= Requirement =
Would you transcribe all of the entries that follow, word for word?

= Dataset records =
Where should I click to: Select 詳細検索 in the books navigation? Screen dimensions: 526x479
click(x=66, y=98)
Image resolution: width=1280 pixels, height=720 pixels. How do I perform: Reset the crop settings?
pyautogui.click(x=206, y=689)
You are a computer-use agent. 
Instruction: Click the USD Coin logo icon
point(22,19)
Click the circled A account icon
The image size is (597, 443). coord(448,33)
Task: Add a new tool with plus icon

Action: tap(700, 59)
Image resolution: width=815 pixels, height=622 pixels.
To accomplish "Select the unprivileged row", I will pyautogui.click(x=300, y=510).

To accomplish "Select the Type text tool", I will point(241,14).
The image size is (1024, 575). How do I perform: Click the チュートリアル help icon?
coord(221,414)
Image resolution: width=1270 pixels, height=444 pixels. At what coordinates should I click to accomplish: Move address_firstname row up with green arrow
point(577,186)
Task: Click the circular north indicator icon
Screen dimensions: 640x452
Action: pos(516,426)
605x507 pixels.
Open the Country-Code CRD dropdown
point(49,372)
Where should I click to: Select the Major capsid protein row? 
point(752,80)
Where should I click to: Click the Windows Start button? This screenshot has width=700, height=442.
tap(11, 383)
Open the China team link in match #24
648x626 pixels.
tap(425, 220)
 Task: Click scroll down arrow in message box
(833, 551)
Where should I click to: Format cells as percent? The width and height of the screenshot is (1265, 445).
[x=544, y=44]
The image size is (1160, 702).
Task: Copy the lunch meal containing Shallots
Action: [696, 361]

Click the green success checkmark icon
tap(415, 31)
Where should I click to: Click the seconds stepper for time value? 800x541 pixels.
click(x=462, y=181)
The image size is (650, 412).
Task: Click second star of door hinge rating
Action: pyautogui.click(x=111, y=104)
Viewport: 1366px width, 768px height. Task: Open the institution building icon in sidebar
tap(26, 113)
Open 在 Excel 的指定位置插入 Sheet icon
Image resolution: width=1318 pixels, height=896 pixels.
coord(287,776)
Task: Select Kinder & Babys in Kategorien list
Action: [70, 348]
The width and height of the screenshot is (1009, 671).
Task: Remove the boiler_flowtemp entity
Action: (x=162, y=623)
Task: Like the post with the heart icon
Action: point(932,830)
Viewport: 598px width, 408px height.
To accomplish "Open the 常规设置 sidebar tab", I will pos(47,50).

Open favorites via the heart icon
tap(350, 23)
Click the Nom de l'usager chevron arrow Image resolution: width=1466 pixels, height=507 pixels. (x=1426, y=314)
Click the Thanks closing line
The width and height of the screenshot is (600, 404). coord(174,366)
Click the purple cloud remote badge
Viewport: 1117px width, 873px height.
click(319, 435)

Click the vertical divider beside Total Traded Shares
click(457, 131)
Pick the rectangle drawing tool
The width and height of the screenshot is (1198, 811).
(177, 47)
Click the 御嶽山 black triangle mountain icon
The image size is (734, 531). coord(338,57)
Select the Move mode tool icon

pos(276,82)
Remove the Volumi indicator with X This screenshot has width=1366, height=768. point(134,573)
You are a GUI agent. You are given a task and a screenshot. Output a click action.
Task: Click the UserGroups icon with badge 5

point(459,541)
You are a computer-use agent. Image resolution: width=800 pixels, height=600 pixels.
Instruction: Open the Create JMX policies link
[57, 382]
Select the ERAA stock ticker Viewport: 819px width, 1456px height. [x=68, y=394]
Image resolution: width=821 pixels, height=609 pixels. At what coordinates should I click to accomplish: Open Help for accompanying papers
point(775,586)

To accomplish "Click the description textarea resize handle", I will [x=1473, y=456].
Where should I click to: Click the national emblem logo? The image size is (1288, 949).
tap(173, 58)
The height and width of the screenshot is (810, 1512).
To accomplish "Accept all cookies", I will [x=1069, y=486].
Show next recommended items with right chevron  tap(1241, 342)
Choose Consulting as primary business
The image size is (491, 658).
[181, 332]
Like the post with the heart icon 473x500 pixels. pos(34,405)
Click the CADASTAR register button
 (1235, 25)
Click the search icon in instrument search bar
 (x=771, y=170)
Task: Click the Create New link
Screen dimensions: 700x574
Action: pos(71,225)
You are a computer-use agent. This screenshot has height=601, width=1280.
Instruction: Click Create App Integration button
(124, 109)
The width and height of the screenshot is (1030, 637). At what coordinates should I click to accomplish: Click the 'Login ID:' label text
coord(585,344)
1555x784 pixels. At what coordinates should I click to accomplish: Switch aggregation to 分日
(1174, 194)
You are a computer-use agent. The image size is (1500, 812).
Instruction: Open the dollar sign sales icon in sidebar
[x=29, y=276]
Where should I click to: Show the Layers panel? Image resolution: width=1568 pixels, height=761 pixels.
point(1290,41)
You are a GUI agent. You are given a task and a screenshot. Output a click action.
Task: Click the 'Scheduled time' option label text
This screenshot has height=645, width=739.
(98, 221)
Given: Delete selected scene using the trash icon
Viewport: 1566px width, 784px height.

= Answer to the exercise =
Where should I click to: Select 詳細検索 in the books navigation? Screen dimensions: 526x479
click(x=66, y=98)
Image resolution: width=1280 pixels, height=720 pixels. How do I perform: Reset the crop settings?
pyautogui.click(x=206, y=689)
You are a computer-use agent. 
Instruction: Click the USD Coin logo icon
point(22,19)
Click the circled A account icon
The image size is (597, 443). coord(448,33)
Task: Add a new tool with plus icon

Action: tap(700, 59)
Image resolution: width=815 pixels, height=622 pixels.
To accomplish "Select the unprivileged row", I will pyautogui.click(x=300, y=510).

To accomplish "Select the Type text tool", I will point(241,14).
The image size is (1024, 575). How do I perform: Click the チュートリアル help icon?
coord(221,414)
Image resolution: width=1270 pixels, height=444 pixels. At what coordinates should I click to accomplish: Move address_firstname row up with green arrow
point(577,186)
Task: Click the circular north indicator icon
Screen dimensions: 640x452
Action: pos(516,426)
605x507 pixels.
Open the Country-Code CRD dropdown
point(49,372)
Where should I click to: Select the Major capsid protein row? 
point(752,80)
Where should I click to: Click the Windows Start button? This screenshot has width=700, height=442.
tap(11, 383)
Open the China team link in match #24
648x626 pixels.
tap(425, 220)
 Task: Click scroll down arrow in message box
(833, 551)
Where should I click to: Format cells as percent? The width and height of the screenshot is (1265, 445).
[x=544, y=44]
The image size is (1160, 702).
Task: Copy the lunch meal containing Shallots
Action: [696, 361]

Click the green success checkmark icon
tap(415, 31)
Where should I click to: Click the seconds stepper for time value? 800x541 pixels.
click(x=462, y=181)
The image size is (650, 412).
Task: Click second star of door hinge rating
Action: pyautogui.click(x=111, y=104)
Viewport: 1366px width, 768px height. Task: Open the institution building icon in sidebar
tap(26, 113)
Open 在 Excel 的指定位置插入 Sheet icon
Image resolution: width=1318 pixels, height=896 pixels.
coord(287,776)
Task: Select Kinder & Babys in Kategorien list
Action: [70, 348]
The width and height of the screenshot is (1009, 671).
Task: Remove the boiler_flowtemp entity
Action: (x=162, y=623)
Task: Like the post with the heart icon
Action: point(932,830)
Viewport: 598px width, 408px height.
To accomplish "Open the 常规设置 sidebar tab", I will pos(47,50).

Open favorites via the heart icon
tap(350, 23)
Click the Nom de l'usager chevron arrow Image resolution: width=1466 pixels, height=507 pixels. (x=1426, y=314)
Click the Thanks closing line
The width and height of the screenshot is (600, 404). coord(174,366)
Click the purple cloud remote badge
Viewport: 1117px width, 873px height.
click(319, 435)

Click the vertical divider beside Total Traded Shares
click(457, 131)
Pick the rectangle drawing tool
The width and height of the screenshot is (1198, 811).
(177, 47)
Click the 御嶽山 black triangle mountain icon
The image size is (734, 531). coord(338,57)
Select the Move mode tool icon

pos(276,82)
Remove the Volumi indicator with X This screenshot has width=1366, height=768. point(134,573)
You are a GUI agent. You are given a task and a screenshot. Output a click action.
Task: Click the UserGroups icon with badge 5

point(459,541)
You are a computer-use agent. Image resolution: width=800 pixels, height=600 pixels.
Instruction: Open the Create JMX policies link
[57, 382]
Select the ERAA stock ticker Viewport: 819px width, 1456px height. [x=68, y=394]
Image resolution: width=821 pixels, height=609 pixels. At what coordinates should I click to accomplish: Open Help for accompanying papers
point(775,586)

To accomplish "Click the description textarea resize handle", I will [x=1473, y=456].
Where should I click to: Click the national emblem logo? The image size is (1288, 949).
tap(173, 58)
The height and width of the screenshot is (810, 1512).
To accomplish "Accept all cookies", I will [x=1069, y=486].
Show next recommended items with right chevron  tap(1241, 342)
Choose Consulting as primary business
The image size is (491, 658).
[181, 332]
Like the post with the heart icon 473x500 pixels. pos(34,405)
Click the CADASTAR register button
 (1235, 25)
Click the search icon in instrument search bar
 (x=771, y=170)
Task: Click the Create New link
Screen dimensions: 700x574
Action: pos(71,225)
You are a computer-use agent. This screenshot has height=601, width=1280.
Instruction: Click Create App Integration button
(124, 109)
The width and height of the screenshot is (1030, 637). At what coordinates should I click to accomplish: Click the 'Login ID:' label text
coord(585,344)
1555x784 pixels. At what coordinates should I click to accomplish: Switch aggregation to 分日
(1174, 194)
You are a computer-use agent. The image size is (1500, 812).
Instruction: Open the dollar sign sales icon in sidebar
[x=29, y=276]
Where should I click to: Show the Layers panel? Image resolution: width=1568 pixels, height=761 pixels.
point(1290,41)
You are a GUI agent. You are given a task and a screenshot. Output a click action.
Task: Click the 'Scheduled time' option label text
This screenshot has height=645, width=739.
(98, 221)
Given: Delete selected scene using the trash icon
Viewport: 1566px width, 784px height.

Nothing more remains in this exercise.